Page:Revue des Deux Mondes - 1872 - tome 102.djvu/755

Le texte de cette page a été corrigé et est conforme au fac-similé.

C’est l’avis de la plupart des naturalistes, et leur argument principal, c’est que les oiseaux bâtissent toujours sur le même plan sans y rien changer, tandis que l’homme modifie et perfectionne graduellement ses méthodes de construction. Or cet argument repose-t-il sur des faits incontestables, et la conclusion est-elle légitime ? Un naturaliste anglais qui jouit d’une grande autorité en ces matières, M. Alfred Russel Wallace, l’émule de Darwin, s’attache à démontrer le contraire dans son récent ouvrage sur la Sélection naturelle[1]. Selon lui, l’oiseau ne fait pas son nid par instinct ; les facultés mentales qu’il manifeste dans cette opération sont du même ordre que celles dont l’homme fait preuve en construisant sa demeure, et ces facultés sont simplement l’imitation et un raisonnement rudimentaire qui permet de tenir compte de circonstances extérieures données. Aussi voit-on les oiseaux changer et améliorer leurs procédés sous l’influence des mêmes causes qui déterminent le progrès chez l’homme, et réciproquement ce dernier rester stationnaire lorsqu’il ne reçoit aucune impulsion du dehors.
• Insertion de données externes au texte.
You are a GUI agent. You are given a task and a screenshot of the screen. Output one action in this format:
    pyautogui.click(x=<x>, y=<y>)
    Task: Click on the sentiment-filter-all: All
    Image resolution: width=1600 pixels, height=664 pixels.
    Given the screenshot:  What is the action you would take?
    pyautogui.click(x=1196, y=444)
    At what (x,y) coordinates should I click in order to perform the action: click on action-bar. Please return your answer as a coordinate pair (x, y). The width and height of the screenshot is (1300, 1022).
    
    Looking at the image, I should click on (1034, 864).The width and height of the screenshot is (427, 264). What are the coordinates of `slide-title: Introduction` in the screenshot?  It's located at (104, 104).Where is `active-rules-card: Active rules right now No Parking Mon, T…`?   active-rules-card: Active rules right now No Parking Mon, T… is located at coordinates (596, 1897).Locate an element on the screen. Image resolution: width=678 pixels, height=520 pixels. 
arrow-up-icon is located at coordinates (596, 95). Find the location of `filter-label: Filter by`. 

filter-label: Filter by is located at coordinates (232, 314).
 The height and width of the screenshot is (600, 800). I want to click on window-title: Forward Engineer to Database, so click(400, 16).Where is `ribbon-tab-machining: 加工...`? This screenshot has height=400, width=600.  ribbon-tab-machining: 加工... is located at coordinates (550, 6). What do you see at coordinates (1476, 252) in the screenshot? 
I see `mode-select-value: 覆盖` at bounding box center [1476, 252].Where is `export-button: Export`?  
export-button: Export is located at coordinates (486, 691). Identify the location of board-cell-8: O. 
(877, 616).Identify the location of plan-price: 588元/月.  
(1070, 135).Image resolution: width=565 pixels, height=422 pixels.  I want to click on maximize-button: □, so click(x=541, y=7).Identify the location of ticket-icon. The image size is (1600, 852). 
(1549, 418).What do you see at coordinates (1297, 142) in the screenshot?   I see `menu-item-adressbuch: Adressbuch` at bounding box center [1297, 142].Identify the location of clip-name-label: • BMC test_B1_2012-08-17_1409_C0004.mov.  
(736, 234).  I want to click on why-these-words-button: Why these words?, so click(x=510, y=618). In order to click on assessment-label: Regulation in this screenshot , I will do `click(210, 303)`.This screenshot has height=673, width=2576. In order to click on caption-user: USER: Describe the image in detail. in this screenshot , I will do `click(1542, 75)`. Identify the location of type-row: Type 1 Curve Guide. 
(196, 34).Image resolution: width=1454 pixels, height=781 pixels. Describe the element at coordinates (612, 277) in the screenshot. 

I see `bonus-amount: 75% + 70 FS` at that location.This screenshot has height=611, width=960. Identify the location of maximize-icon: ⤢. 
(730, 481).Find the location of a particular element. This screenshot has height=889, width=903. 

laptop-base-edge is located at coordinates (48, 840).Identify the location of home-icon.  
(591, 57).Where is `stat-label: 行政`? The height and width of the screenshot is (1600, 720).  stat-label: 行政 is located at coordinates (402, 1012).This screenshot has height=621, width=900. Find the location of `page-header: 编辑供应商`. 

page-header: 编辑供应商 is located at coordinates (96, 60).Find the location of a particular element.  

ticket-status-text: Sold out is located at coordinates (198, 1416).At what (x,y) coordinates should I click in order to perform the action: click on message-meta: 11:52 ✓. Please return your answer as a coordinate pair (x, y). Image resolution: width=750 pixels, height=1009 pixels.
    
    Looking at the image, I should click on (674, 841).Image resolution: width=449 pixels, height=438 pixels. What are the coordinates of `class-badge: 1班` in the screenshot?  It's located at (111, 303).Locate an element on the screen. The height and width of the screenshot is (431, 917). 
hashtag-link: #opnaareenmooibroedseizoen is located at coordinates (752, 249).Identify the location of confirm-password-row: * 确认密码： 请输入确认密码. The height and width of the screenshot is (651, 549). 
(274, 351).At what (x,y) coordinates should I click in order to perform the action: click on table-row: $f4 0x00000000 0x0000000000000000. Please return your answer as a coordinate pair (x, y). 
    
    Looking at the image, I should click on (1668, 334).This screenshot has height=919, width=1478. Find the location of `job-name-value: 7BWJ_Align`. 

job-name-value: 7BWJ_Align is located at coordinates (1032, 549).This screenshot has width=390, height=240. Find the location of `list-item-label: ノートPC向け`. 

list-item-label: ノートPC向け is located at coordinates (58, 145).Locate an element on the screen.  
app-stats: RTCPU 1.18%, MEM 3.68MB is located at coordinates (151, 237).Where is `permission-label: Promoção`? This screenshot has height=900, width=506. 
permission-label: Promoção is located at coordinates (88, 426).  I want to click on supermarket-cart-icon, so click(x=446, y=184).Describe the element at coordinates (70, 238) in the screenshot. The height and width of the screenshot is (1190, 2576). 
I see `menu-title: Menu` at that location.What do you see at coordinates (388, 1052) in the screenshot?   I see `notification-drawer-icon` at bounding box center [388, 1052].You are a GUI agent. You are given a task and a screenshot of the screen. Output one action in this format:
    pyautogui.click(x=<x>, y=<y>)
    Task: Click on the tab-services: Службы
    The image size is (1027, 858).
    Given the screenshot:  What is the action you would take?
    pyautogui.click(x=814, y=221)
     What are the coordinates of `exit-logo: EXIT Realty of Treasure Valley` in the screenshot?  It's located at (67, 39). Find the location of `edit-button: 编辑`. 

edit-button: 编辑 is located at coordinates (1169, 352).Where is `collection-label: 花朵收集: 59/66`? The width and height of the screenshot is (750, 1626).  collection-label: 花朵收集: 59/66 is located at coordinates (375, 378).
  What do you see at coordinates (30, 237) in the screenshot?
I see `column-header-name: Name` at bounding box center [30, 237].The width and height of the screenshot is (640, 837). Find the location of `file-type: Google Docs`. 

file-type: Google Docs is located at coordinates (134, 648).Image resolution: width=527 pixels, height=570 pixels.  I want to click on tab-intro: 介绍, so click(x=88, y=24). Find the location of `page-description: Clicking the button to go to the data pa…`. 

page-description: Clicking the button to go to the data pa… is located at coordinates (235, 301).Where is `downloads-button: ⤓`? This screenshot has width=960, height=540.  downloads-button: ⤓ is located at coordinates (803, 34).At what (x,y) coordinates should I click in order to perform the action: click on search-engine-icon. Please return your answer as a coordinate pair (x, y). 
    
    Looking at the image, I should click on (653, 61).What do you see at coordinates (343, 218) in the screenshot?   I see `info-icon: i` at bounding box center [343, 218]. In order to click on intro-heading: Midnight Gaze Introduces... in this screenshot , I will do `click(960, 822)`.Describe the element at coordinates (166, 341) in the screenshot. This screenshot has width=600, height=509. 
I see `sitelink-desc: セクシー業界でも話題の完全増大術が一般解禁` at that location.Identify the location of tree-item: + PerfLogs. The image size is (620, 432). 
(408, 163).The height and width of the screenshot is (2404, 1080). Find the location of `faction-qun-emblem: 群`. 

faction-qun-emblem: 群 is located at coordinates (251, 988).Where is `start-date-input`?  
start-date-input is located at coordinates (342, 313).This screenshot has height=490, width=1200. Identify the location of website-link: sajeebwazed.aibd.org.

Qu’est-ce au fond que l’instinct ? C’est la faculté d’accomplir des actes complexes, sans instruction ni expérience préalables ; l’instinct mettrait donc les animaux en état d’exécuter spontanément des actes qui, chez l’homme, supposent un raisonnement, un enchaînement logique d’idées. Or, lorsqu’on entreprend d’examiner les faits d’observation qui sont donnés comme preuve de la puissance de l’instinct, on s’aperçoit qu’ils sont rarement concluans. C’est ainsi qu’il est convenu que le chant est inné chez les oiseaux, et pourtant une expérience des plus simples prouve qu’il dépend de l’enseignement qui leur est donné. Au siècle dernier, Barrington élevait des linottes, prises dans le nid, avec différentes espèces d’alouettes, et constatait que chaque linotte adoptait entièrement le chant du maître qu’on lui avait donné, à tel point que ces linottes, naturalisées alouettes, faisaient ensuite bande à part au milieu des oiseaux de leur propre espèce. Le rossignol lui-même, dont le chant naturel est si beau, montre dans la domesticité une grande aptitude à imiter d’autres oiseaux chanteurs. C’est donc l’enseignement qui détermine le chant, et il doit en être de même de la nidification. Un oiseau élevé en cage dès sa naissance ne fait pas le nid caractéristique de son espèce ; on a beau lui fournir les matériaux nécessaires, il s’y prend maladroitement, il entasse les matériaux sans art, souvent même il renonce à bâtir quelque chose qui ressemble à un nid. Cette observation bien connue ne prouve-t-elle pas que, loin d’être guidé par l’instinct, l’oiseau apprend à faire son nid, comme l’homme apprend à bâtir ? On la compléterait en lâchant, dans un enclos couvert d’un filet, un couple isolé dès sa naissance, afin de voir quel nid produiront ses efforts

  1. Traduit par M. Lucien de Candolle, Paris 1872. Reinwald.